------ Task inputs ------

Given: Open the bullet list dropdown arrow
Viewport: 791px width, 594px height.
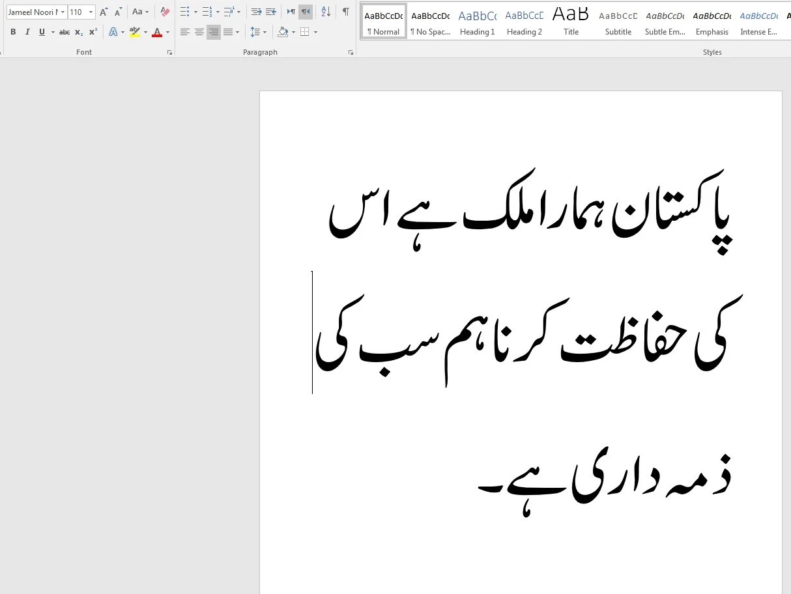Looking at the screenshot, I should (195, 11).
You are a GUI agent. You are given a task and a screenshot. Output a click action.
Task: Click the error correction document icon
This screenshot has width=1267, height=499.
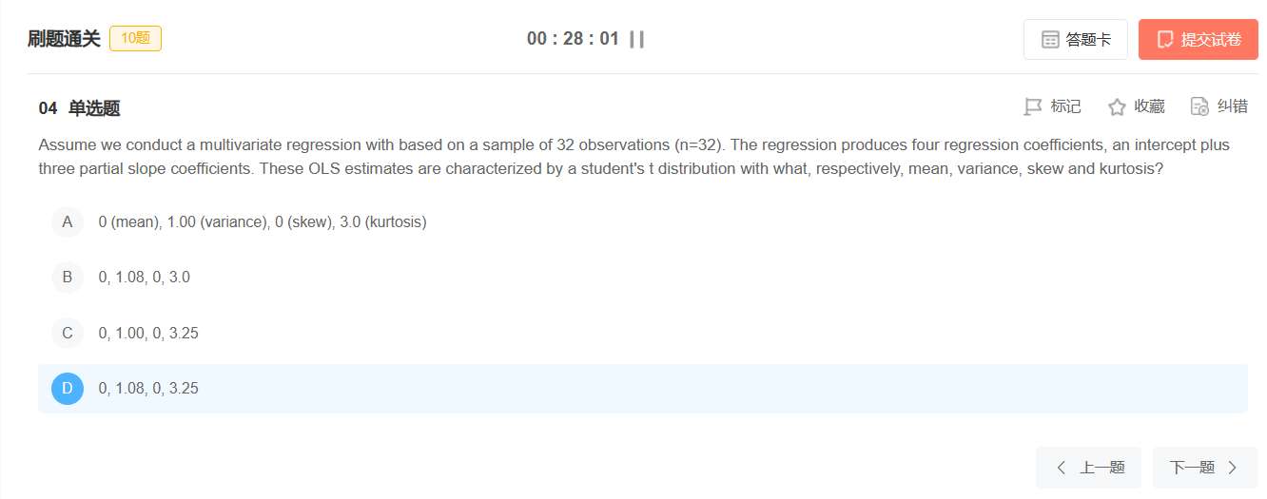[1199, 106]
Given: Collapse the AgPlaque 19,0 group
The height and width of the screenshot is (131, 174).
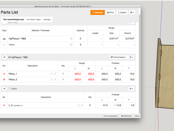Looking at the screenshot, I should [5, 57].
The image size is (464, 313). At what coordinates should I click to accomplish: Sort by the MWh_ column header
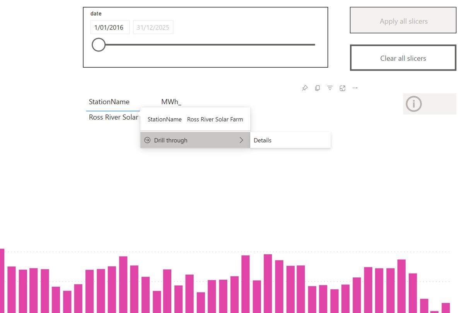[171, 102]
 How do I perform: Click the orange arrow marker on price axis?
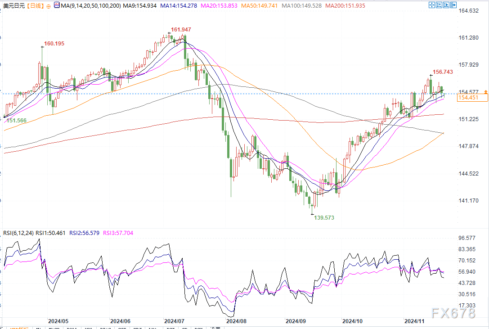[486, 92]
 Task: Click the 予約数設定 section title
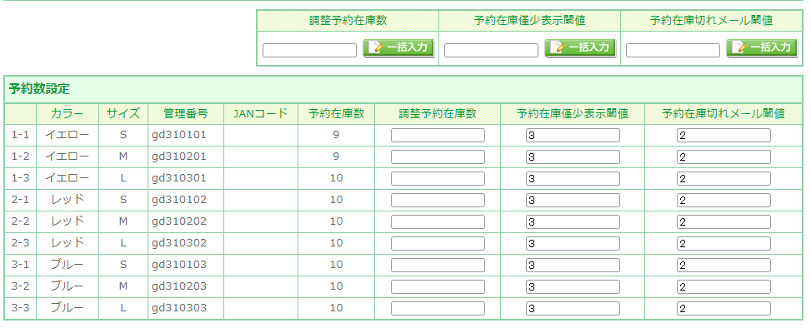39,89
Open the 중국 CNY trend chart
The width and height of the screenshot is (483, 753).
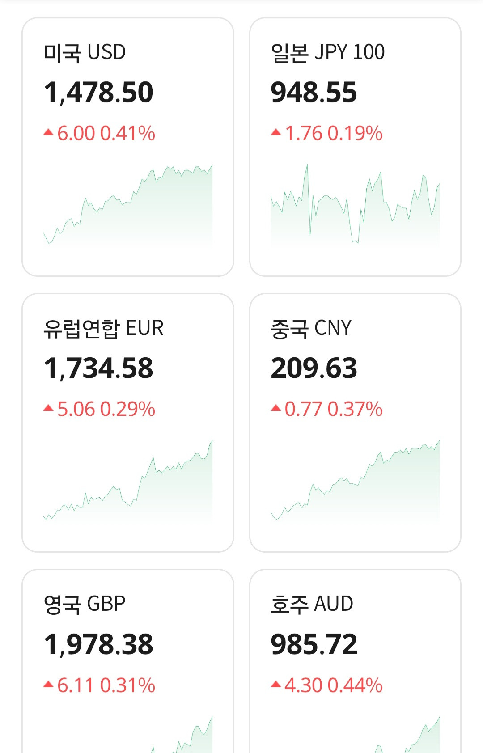tap(355, 481)
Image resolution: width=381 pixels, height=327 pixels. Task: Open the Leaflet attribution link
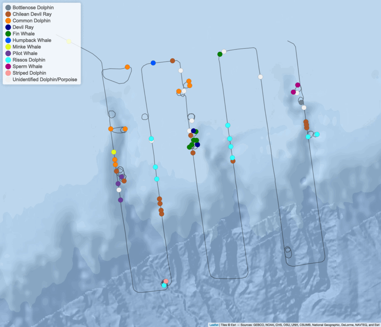pyautogui.click(x=214, y=324)
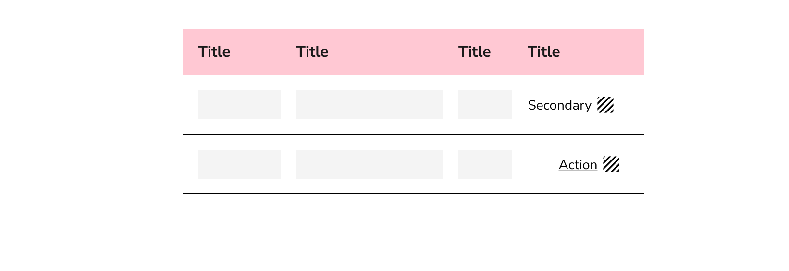This screenshot has width=789, height=271.
Task: Open the Secondary link
Action: pyautogui.click(x=560, y=105)
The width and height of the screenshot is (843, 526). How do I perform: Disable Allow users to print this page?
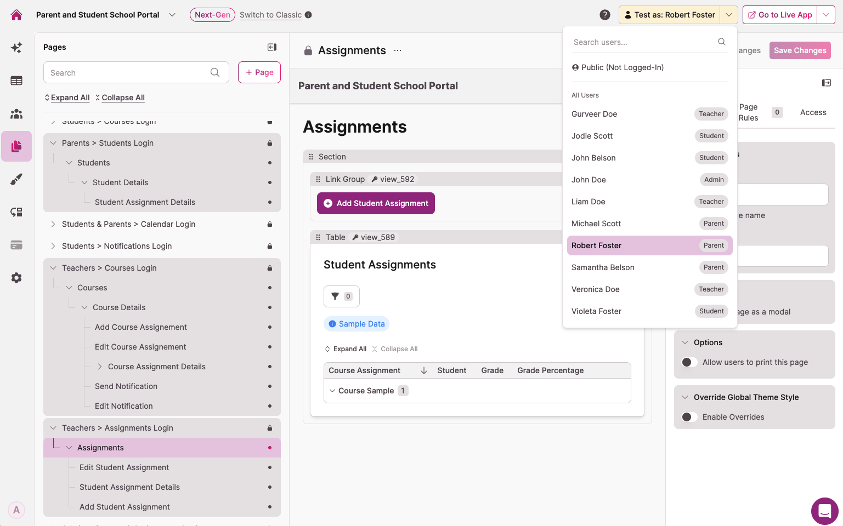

------

Directions>
Please quote the lines of the material, beginning with the first and ending with the one that contains "Task: Click the error", exactly as written and without any pictures.

Your solution>
Given: Open the bullet list dropdown arrow
Viewport: 791px width, 594px height.
Looking at the screenshot, I should (195, 11).
You are a GUI agent. You are given a task and a screenshot. Output a click action.
Task: Click the error correction document icon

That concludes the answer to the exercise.